1. Visualizing Categorical Distributions¶
Data come in many forms that are not numerical. Data can be pieces of music, or places on a map. They can also be categories into which you can place individuals. Here are some examples of categorical variables.
The individuals are cartons of ice-cream, and the variable is the flavor in the carton.
The individuals are professional basketball players, and the variable is the player’s team.
The individuals are years, and the variable is the genre of the highest grossing movie of the year.
The individuals are survey respondents, and the variable is the response they choose from among “Not at all satisfied,” “Somewhat satisfied,” and “Very satisfied.”
The DataFrame icecream
contains data on 30 cartons of ice-cream.
icecream = pd.DataFrame({
'Flavor':np.array(['Chocolate', 'Strawberry', 'Vanilla']),
'Number of Cartons':np.array([16, 5, 9])}
)
icecream
Flavor | Number of Cartons | |
---|---|---|
0 | Chocolate | 16 |
1 | Strawberry | 5 |
2 | Vanilla | 9 |
The values of the categorical variable “flavor” are chocolate, strawberry, and vanilla. The df shows the number of cartons of each flavor. We call this a distribution table. A distribution shows all the values of a variable, along with the frequency of each one.
1.1. Bar Chart (pandas)¶
The bar chart (as opposed to Histogram) is a familiar way of visualizing categorical distributions. It displays a bar for each category. The bars are equally spaced and equally wide. The length of each bar is proportional to the frequency of the corresponding category.

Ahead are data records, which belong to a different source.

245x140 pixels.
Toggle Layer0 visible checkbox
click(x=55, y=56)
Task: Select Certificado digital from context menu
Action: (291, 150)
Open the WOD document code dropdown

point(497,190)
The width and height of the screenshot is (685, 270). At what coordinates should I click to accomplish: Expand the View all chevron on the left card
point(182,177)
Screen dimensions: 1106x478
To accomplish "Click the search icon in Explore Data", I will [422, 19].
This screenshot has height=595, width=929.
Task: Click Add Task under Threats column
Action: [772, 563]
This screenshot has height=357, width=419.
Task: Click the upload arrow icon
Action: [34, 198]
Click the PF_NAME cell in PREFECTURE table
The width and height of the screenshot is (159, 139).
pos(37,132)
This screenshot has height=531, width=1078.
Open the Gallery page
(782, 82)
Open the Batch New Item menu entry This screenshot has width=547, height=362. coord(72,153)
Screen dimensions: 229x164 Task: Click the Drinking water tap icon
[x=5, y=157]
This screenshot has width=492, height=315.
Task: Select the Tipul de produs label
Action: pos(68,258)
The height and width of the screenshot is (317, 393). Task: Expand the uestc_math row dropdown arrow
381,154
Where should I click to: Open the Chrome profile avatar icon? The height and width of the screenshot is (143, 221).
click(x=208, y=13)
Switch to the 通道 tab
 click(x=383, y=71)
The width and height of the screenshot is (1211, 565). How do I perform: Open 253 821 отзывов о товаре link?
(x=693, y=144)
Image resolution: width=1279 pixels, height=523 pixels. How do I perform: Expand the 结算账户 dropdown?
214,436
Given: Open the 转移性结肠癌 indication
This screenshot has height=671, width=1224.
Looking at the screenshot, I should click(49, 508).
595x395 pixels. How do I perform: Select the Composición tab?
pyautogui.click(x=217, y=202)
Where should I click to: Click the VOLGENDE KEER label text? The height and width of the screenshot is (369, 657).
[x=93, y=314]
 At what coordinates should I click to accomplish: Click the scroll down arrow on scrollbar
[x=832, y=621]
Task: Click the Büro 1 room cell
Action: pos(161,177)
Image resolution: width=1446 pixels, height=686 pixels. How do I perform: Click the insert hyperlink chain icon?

We will draw bar charts with horizontal bars because it’s easier to label the bars that way. The pandas df method is therefore called barh
. It takes two arguments: the first is the column label of the categories, and the second is the column label of the frequencies.
icecream.plot.barh('Flavor', 'Number of Cartons')
plt.show()
If the table consists just of a column of categories and a column of frequencies, as in icecream
, the method call is even simpler. You can just specify the column containing the categories, and barh
will use the values in the other column as frequencies.
icecream.plot.barh('Flavor')
plt.show()
1.1.1. Features of Categorical Distributions¶
Apart from purely visual differences, there is an important fundamental distinction between bar charts and the two graphs that we saw in the previous sections. Those were the scatter plot and the line plot, both of which display two numerical variables – the variables on both axes are numerical. In contrast, the bar chart has categories on one axis and numerical frequencies on the other.
This has consequences for the chart. First, the width of each bar and the space between consecutive bars is entirely up to the person who is producing the graph, or to the program being used to produce it. Python made those choices for us. If you were to draw the bar graph by hand, you could make completely different choices and still have a perfectly correct bar graph, provided you drew all the bars with the same width and kept all the spaces the same.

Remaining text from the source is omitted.